**** TEXT TO READ ****

Using a standard Spark ALS implementation, constructing a single model was easier than expected, but tuning on a grid wasn’t practical when running Spark locally.

Optimize Parameters

Spark has built-in funtions for grid search, allowing us to easily optimize RMSE. The dimensionality in the grid will be higher than when we were working with 100K ratings datasets. The dimensionality of the users and books are an order of magnitude higher than they were in previous projects.

estimator <- ml_pipeline(spark_conn) %>%
  ml_als(rating_col = 'rating', user_col = 'user_id', item_col = 'book_id', max_iter = 10, cold_start_strategy = 'drop')  

#als_grid <- list(als = list(rank = c(20, 30, 50), reg_param = c(.05, .1)))

als_grid <- list(als = list(rank = c(20,30,50)))
cv <- ml_cross_validator(
  spark_conn, 
  estimator = estimator,
  evaluator = ml_regression_evaluator(spark_conn, label_col = 'rating'), 
  estimator_param_maps = als_grid,
  num_folds = 2
)

als_cv <- ml_fit(cv, ratings_sc)
ml_validation_metrics(als_cv) %>% kable() %>% kable_styling(bootstrap_options = "striped", full_width = F)

rmse	rank_1
0.8321923	20
0.8319314	30
0.8334796	50

This RMSE is similar to ALS implementations on other ratings datasets, such as movielens. It could be because of the relatively low book dimensionality that the optimal rank is so low.

Metrics at K

To assees, the practical quality of the ALS portion of our recommender, we’ll look at precision and recall at a few levels of recommendations (10-20). This will give us an idea of how quicly the quality drops off. If the recall increases, but the precision stays level, we would be more comfortable at higher levels of K.

metrics_at_k <- vector('list', length = 2)
for (k in 1:2){
  temp_dfs <- vector('list', length = 2)

**** GIVEN DATA ****

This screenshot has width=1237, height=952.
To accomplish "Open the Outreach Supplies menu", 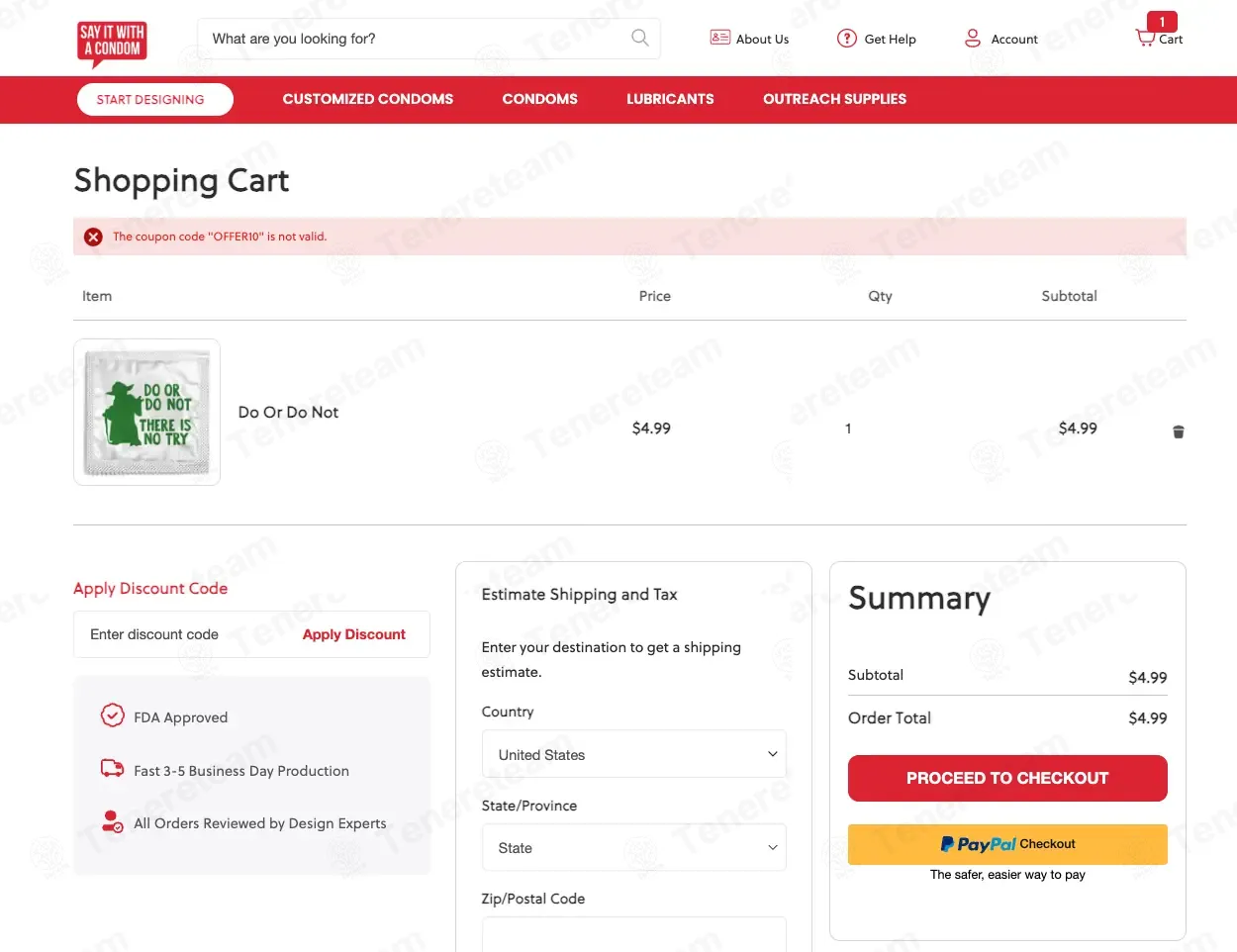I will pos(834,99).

****
**** GIVEN DATA ****

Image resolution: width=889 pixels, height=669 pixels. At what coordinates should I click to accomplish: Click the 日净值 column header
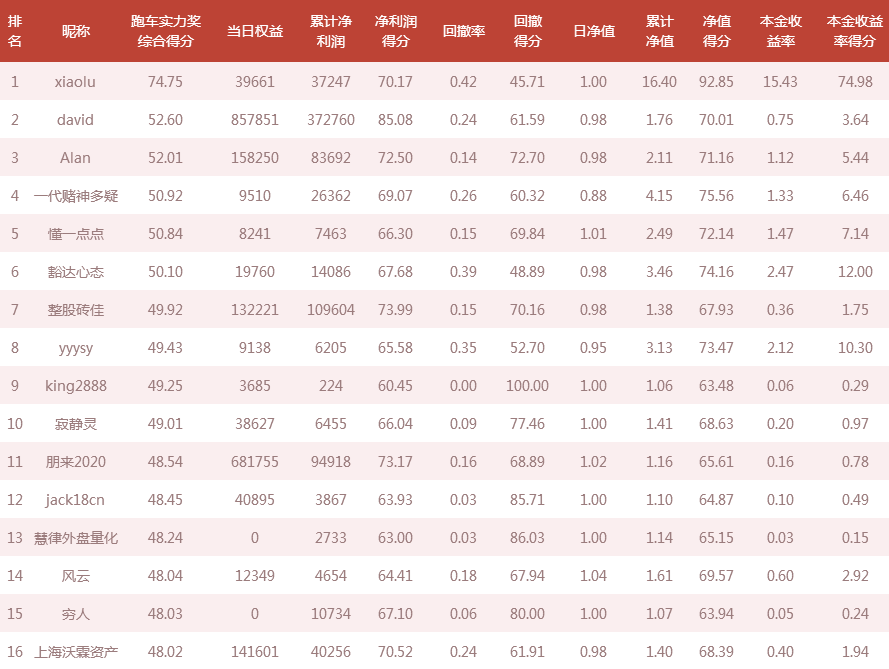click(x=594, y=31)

****

# EXERCISE REQUIREMENTS:
1) In the Spark ALS text, write out the passage starting at "Using a standard" and ending at "cold_start_strategy = 'drop')".
2) Rewrite the paragraph of the Spark ALS text that begins "Spark has built-in funtions for grid search" as a shorter list that keeps its main facts.
Work only from the text, not from the records.

# RESPONSES BY TASK:
1)
Using a standard Spark ALS implementation, constructing a single model was easier than expected, but tuning on a grid wasn’t practical when running Spark locally.

Optimize Parameters

Spark has built-in funtions for grid search, allowing us to easily optimize RMSE. The dimensionality in the grid will be higher than when we were working with 100K ratings datasets. The dimensionality of the users and books are an order of magnitude higher than they were in previous projects.

estimator <- ml_pipeline(spark_conn) %>%
  ml_als(rating_col = 'rating', user_col = 'user_id', item_col = 'book_id', max_iter = 10, cold_start_strategy = 'drop')

2)
- Spark's built-in grid search functions make it easy to optimize RMSE.
- The grid will have higher dimensionality than with the 100K ratings datasets.
- User and book dimensionality is an order of magnitude higher than in previous projects.